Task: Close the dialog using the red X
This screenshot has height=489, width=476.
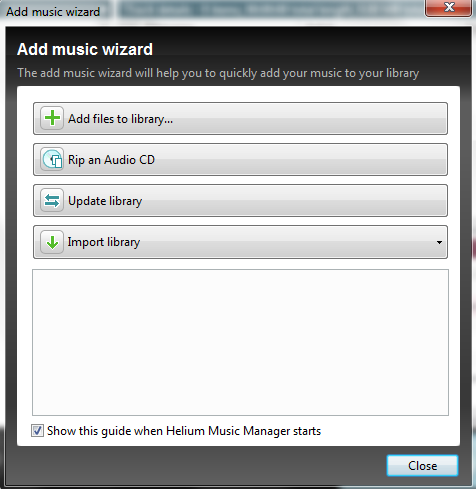Action: point(448,8)
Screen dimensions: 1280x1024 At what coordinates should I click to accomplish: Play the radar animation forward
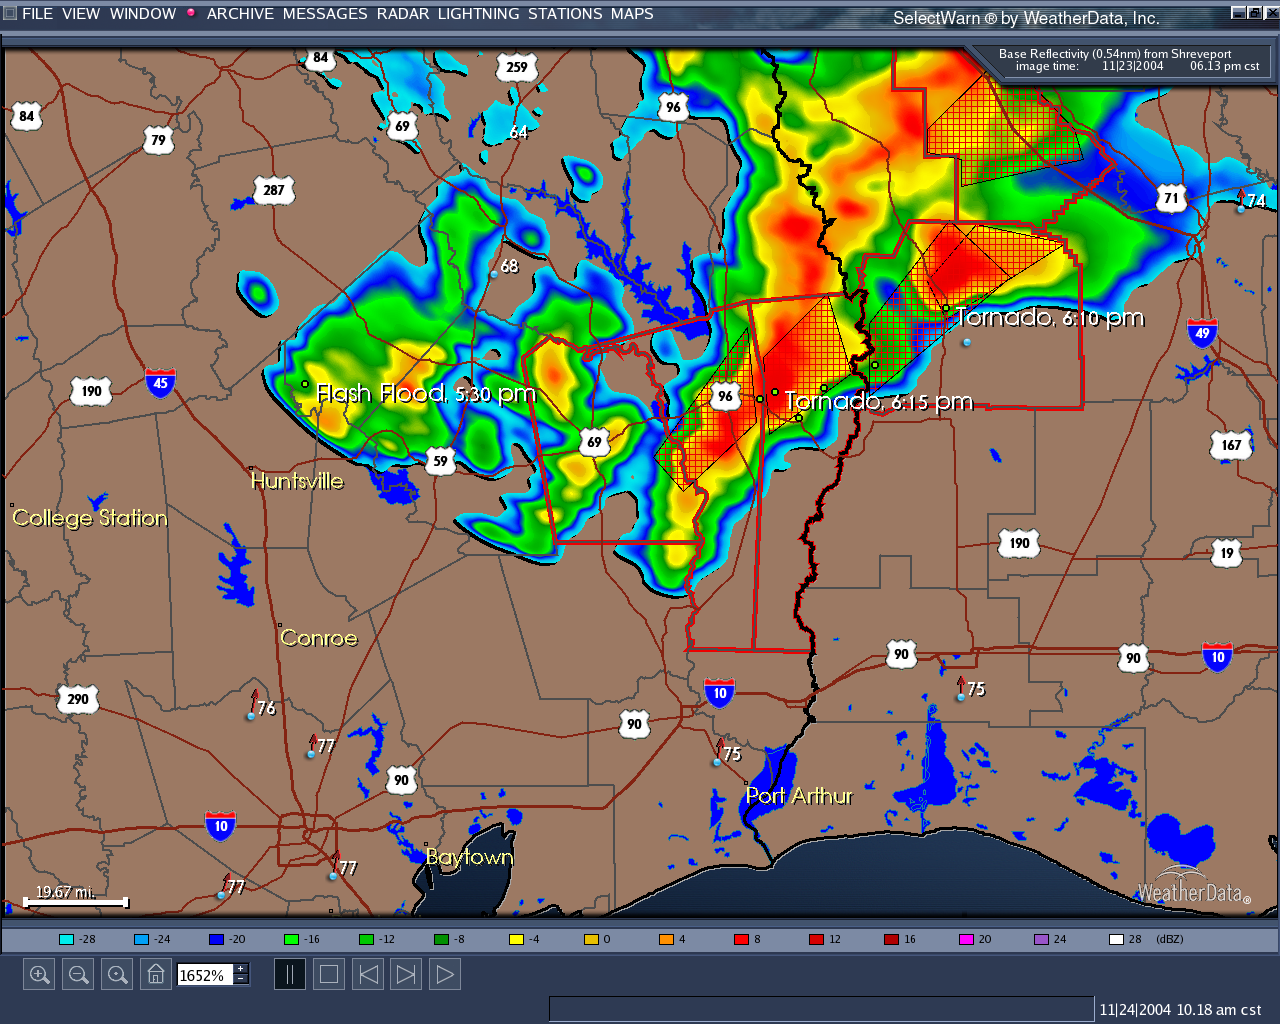click(x=444, y=973)
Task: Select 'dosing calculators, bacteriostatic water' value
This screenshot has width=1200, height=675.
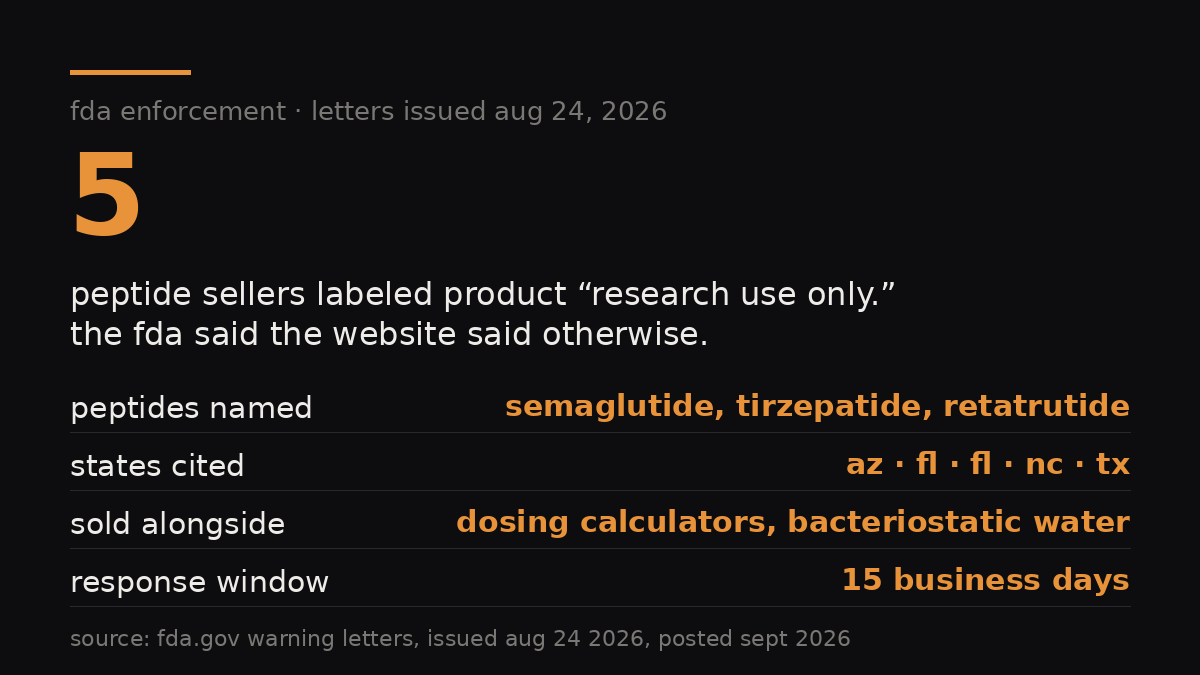Action: tap(793, 523)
----
**Exercise:**
The lines that mention the word "Task" should be pulled from the records above.

**Answer box:**
Task: Close the dialog using the red X
Task: Select 'dosing calculators, bacteriostatic water' value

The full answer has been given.